*** EXTRACTED TEXT

Speech by former French Human Rights Minister, Rama Yade:
Free Iran rally in Stockholm – July 20, 2019
I am coming back from Ashraf 3. In Ashraf 3 I saw the impossible. It is a moved woman that is standing in front of you. Emotions in front of this city that was built in less than 2 years. Hotels, houses, hospitals, schools, bakery, in the middle of nowhere, at 40 minutes from Tirana, in Albania. It is a city that now stands on what was a mud field only a few months ago. You have proved, through that amazing masterwork that was built in Ashraf, that what was built there could be done one day in Iran.
It took your suffering, and your hope, your talent, and your discipline, but also thousands of martyrs for Ashraf to exist.
Emotions also in front of an overwhelming hospitality of Albania. There, I saw a small country but whose people have a big heart. Albania is Mother Teresa’s land. We had forgotten it. A land of hope. Albania is Skanderbeg’s Land. We had ignored it. It is a land of resistance, like you. Albania, this (lesser) known Balkan country, crosses by 1000 civilizations through an exceptional history that is now crossed by the Persian culture through Ashraf 3.
It took a huge hospitality and also the sufferings (and) oppression that Albania itself lived in the past to welcome MEK.
Here is Ashraf 3, a place for memory, a land of hope, a living testimony of fear, terror and faith. Ashraf reminds us (of) Tehran that demonstrated with so many other Iranian cities a few months ago and still now, to express its desire for change. If some have doubted, the demonstrations have faithfully recalled what the Iranian people want; democracy, not dictatorship; freedom, not terror; secularism, not theocracy; equality, not privileges. A great people have woken up. We have to listen to that scream. But the regime’s answer was terror and jail.
And let’s remember how the international community was (skeptical) of the appeals of democracy. It was skeptical of a revolution. It does not understand what was happening in Tehran, as if democrats don’t exist in Iran. This attitude proved how the international community was blind and deaf.
Why? For a nuclear agreement that is now dead and buried. We had warned them yet this agreement was an illusion. It is impossible to negotiate with the Iranian regime. Today unfortunately, we are witnessing a new arms race, a threat of nuclear war, but more than that, a deeper crisis about a religious threat from a regime whose vision of Islam is extremist. No one knows if this nuclear agreement should be saved or not. I said it was predictable; (it is) impossible to negotiate with one hand in the back.
At the moment when everyone tries to find a solution to the crisis with Iran we have to think (of) an alternative. A democratic alternative, an antidote to fundamentalism. And I think it is (the) PMOI.
The Iranian Resistance has identified the threat since so long. Its members have paid a high price for their commitment. You have proved that Islam perfectly matches with democratic principles, gender equality, and respect of other religions. We owe all this to its leader, Maryam Rajavi.
PMOI knows what women have brought to Iran. Iran would not be a great civilization without women, actors of change, martyrs of the cause. They have occupied the squares of Iranian cities and villages since so many months and so many years sacrificing their freedom and sometimes their lives.
Women, sisters, wives, mothers, they are so brave and too young to go to jail. But they accept (that because of) their strong hope to be heard.
Yes, you have shaken human consciousness, broken silences, raised this word very high; justice, magnified courage. Your commitment is an extraordinary, a powerful, and daily act of faith and determination. Thanks to you change is coming.
This incredible change has the strong name, the strong voice, and the beautiful face of a role model, President Maryam Rajavi.

******

Answer from the speech:
(a) How far from Tirana is Ashraf 3 said to be?
(b) Besides Mother Teresa, whose land is Albania called?
(c) How does the speaker describe the nuclear agreement's current state?

*** INPUT DATA

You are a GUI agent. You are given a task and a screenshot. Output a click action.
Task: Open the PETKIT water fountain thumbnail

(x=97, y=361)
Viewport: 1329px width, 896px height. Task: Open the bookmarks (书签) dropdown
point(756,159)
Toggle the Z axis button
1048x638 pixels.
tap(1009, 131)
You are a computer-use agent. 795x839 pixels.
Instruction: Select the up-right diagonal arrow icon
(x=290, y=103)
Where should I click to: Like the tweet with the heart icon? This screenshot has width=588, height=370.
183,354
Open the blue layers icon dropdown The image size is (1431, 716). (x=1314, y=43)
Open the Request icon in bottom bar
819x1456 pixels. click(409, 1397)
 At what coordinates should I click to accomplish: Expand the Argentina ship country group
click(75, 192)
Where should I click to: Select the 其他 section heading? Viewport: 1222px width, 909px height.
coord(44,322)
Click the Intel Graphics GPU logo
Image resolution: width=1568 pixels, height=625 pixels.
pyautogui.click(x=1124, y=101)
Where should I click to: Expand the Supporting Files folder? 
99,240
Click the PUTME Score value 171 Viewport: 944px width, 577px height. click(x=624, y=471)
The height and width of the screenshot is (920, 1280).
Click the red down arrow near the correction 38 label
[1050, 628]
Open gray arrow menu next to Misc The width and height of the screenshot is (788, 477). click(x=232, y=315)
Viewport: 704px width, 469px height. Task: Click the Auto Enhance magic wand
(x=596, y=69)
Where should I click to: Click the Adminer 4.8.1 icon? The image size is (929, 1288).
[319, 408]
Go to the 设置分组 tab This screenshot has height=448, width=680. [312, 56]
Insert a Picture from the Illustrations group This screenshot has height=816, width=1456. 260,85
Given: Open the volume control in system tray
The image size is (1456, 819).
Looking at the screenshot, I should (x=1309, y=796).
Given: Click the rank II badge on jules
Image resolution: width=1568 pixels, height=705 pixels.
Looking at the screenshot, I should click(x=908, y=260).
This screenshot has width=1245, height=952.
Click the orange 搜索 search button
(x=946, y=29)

******

▸ EXPECTED ANSWER
(a) 40 minutes
(b) Skanderbeg's
(c) Dead and buried